Deze gelaagdheid wordt ook zichtbaar in de manier waarop de kwaliteit van de bedrijfsvoering wordt gecertificeerd, gecontroleerd en gecommuniceerd met de consument, dus in de labeling en controle.

Onze visie in de praktijk

Op basis van bovenstaande 5 duurzaamheidspijlers geven we invulling aan onze opleiding en vormingen voor de biologische en bio-dynamische landbouw. Zo verbinden we telkens de ecologische, economische en sociale aspecten van de praktijk op het biologisch landbouwbedrijf, met elkaar. Extra aandacht geven we bovendien aan de juridische en visionaire pijlers. Daarom hebben we aandacht voor nieuwe samenwerkingsvormen en eigendomsstructuren in de landbouw en bieden we ook de biodynamische visie aan, die vertrekt vanuit een holistisch mens- en wereldbeeld.
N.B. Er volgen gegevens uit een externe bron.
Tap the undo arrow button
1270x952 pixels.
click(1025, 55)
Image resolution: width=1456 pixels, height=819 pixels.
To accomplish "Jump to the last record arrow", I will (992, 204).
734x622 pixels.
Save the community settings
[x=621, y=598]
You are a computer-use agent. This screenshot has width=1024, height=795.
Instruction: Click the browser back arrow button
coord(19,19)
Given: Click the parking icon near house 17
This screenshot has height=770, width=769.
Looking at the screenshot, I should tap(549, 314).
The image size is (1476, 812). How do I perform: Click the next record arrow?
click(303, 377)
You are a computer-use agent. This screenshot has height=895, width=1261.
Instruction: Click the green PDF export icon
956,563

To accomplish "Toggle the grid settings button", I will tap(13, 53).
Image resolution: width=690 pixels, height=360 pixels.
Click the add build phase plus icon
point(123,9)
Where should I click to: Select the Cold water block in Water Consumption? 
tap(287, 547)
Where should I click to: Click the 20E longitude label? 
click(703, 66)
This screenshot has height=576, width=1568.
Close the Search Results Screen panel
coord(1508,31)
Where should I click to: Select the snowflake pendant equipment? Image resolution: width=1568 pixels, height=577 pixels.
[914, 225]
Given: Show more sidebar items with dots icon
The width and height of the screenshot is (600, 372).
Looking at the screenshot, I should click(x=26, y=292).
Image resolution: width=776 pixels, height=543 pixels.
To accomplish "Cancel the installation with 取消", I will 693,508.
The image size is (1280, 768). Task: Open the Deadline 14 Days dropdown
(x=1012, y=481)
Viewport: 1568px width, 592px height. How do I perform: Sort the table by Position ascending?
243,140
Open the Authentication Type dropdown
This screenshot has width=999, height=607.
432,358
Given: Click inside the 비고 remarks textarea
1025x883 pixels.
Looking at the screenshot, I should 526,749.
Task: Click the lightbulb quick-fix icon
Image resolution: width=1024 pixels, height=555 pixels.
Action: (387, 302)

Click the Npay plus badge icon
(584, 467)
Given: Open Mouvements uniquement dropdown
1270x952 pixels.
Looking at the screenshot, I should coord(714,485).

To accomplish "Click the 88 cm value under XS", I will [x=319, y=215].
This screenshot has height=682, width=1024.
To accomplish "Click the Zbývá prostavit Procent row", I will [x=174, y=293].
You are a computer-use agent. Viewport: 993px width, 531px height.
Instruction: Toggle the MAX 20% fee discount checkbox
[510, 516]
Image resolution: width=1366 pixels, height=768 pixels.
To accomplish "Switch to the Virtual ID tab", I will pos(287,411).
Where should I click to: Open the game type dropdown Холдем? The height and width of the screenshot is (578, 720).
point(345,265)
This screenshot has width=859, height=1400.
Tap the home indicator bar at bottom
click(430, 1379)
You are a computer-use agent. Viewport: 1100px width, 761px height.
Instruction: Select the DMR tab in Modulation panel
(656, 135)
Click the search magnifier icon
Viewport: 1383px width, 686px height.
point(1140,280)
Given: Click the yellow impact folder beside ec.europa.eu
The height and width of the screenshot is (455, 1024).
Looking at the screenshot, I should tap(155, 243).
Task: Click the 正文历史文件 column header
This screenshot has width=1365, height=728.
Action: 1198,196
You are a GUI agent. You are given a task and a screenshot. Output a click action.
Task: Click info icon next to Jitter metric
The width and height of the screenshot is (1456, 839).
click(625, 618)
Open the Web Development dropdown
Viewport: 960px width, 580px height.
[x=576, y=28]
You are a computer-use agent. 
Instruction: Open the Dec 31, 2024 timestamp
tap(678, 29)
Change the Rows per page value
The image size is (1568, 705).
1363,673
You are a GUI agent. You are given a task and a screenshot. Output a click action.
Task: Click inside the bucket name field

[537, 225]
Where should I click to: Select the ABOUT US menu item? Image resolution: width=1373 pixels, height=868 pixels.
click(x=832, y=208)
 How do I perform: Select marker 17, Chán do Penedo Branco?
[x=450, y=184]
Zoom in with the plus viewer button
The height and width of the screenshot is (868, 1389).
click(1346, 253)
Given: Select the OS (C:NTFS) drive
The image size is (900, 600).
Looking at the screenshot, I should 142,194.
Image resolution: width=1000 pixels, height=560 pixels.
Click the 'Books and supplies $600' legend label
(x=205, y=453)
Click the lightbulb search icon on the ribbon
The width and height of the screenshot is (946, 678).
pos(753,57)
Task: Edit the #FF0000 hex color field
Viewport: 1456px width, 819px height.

We erkennen daarbij ook de beschreven gelaagdheid in de biologische beweging en wekken bij onze cursisten bewustzijn voor de diversiteit in diepgang die daardoor ontstaat. Vanuit de brede maatschappelijke belangstelling voor biologische landbouw is daar nog weinig aandacht voor. We passen deze visie niet enkel toe in onze vormingsactiviteiten, maar ook in de bijdragen die we hebben geleverd aan de ontwikkeling van nieuwe initiatieven in de bio-beweging, bijvoorbeeld door actieve ondersteuning van de opstart van het CSA-Netwerk en De Landgenoten.